[Saved entries]
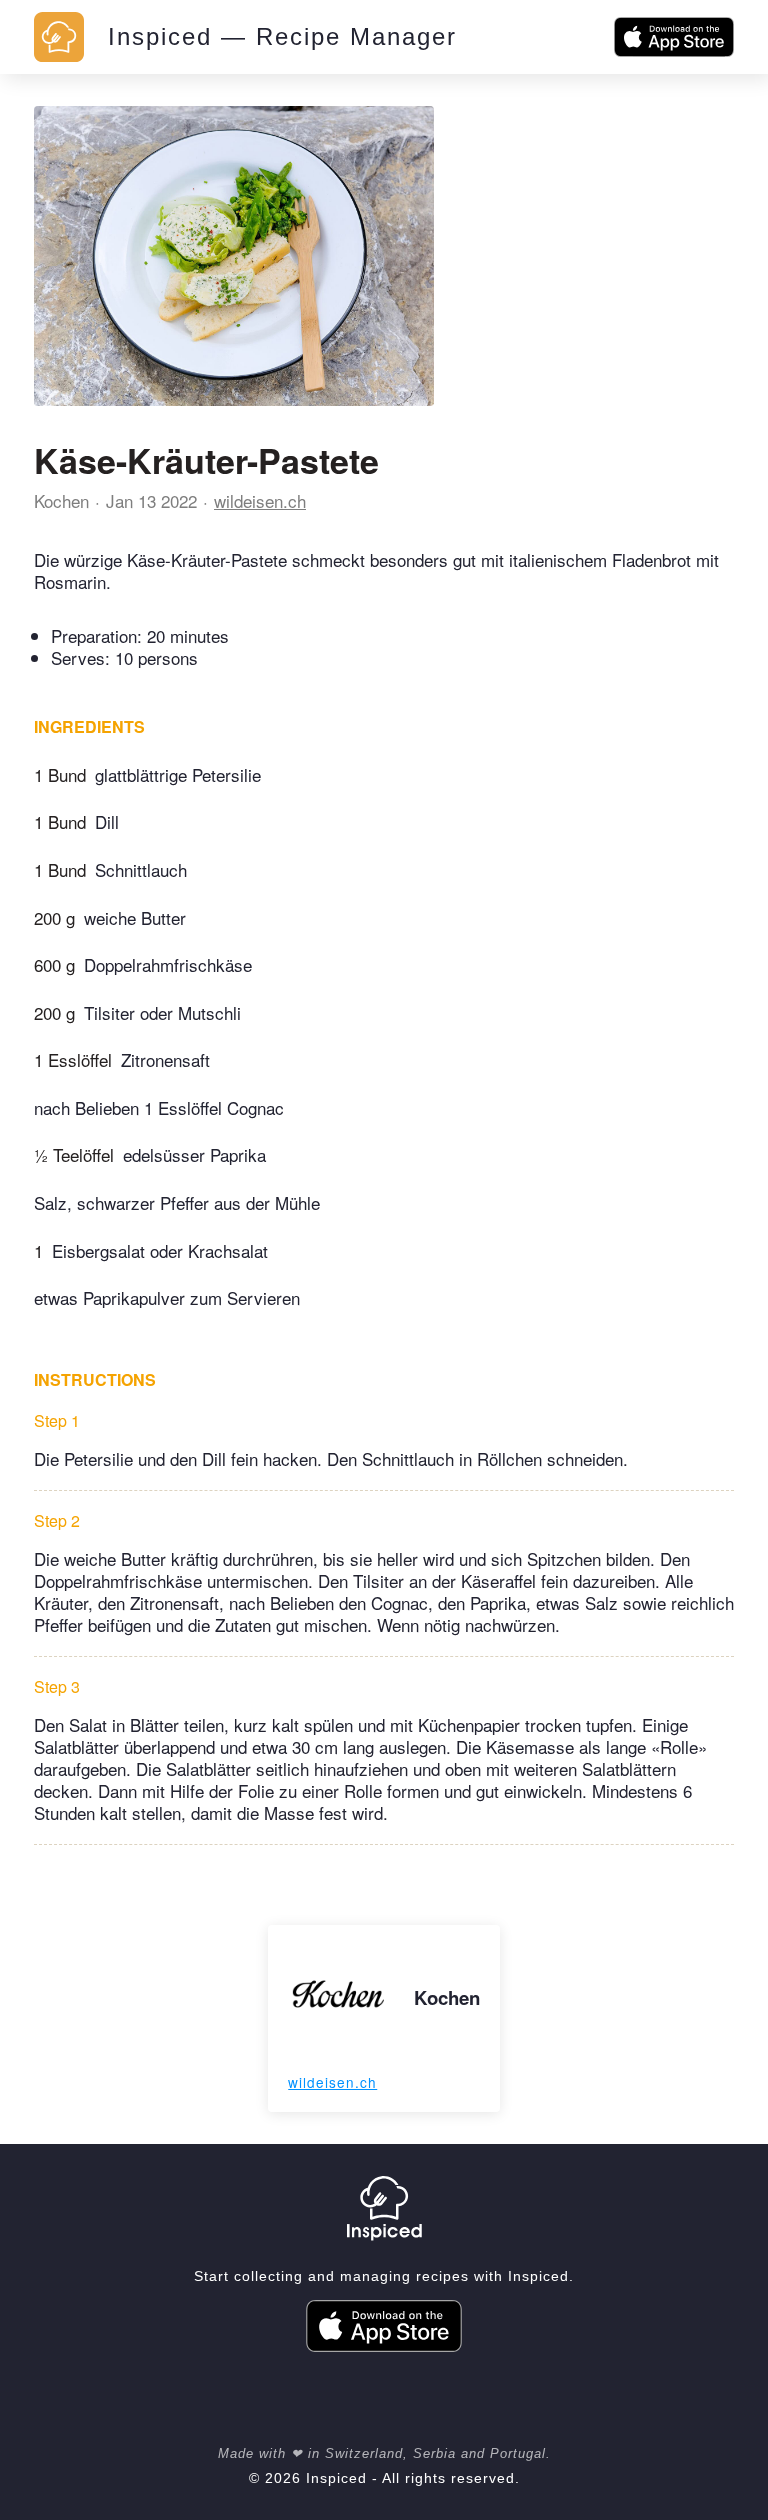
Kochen (61, 500)
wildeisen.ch (260, 500)
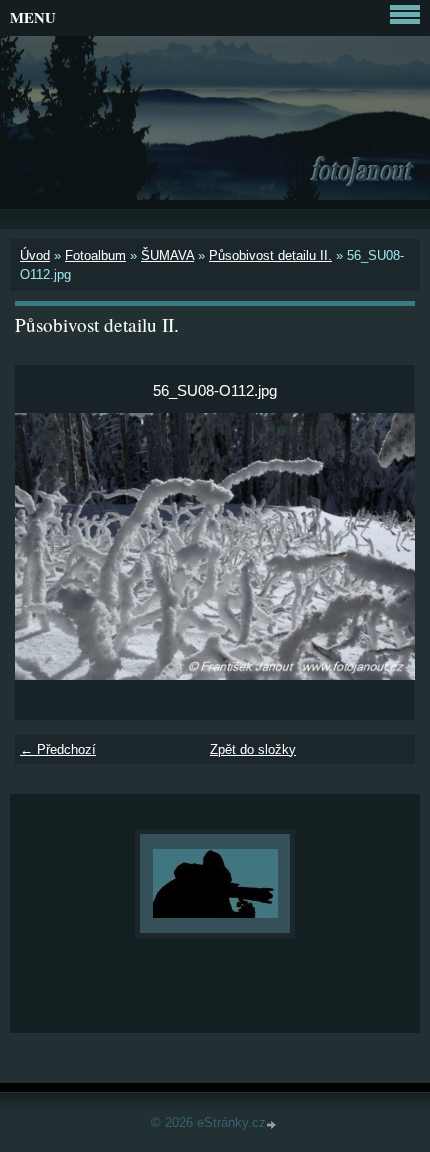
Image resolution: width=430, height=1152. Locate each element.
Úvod (35, 255)
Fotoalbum (95, 255)
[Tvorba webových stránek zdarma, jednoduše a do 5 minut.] (273, 1124)
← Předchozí (58, 749)
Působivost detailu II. (270, 255)
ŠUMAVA (167, 255)
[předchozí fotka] (47, 546)
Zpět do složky (253, 749)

▸ **DIRECTIONS FOR THIS TASK**:
Every record above must reappear exactly in the answer, minus its pictures.

▸ **SOLUTION FOR THIS EXERCISE**:
Kochen (61, 500)
wildeisen.ch (260, 500)
Image resolution: width=430, height=1152. Locate each element.
Úvod (35, 255)
Fotoalbum (95, 255)
[Tvorba webových stránek zdarma, jednoduše a do 5 minut.] (273, 1124)
← Předchozí (58, 749)
Působivost detailu II. (270, 255)
ŠUMAVA (167, 255)
[předchozí fotka] (47, 546)
Zpět do složky (253, 749)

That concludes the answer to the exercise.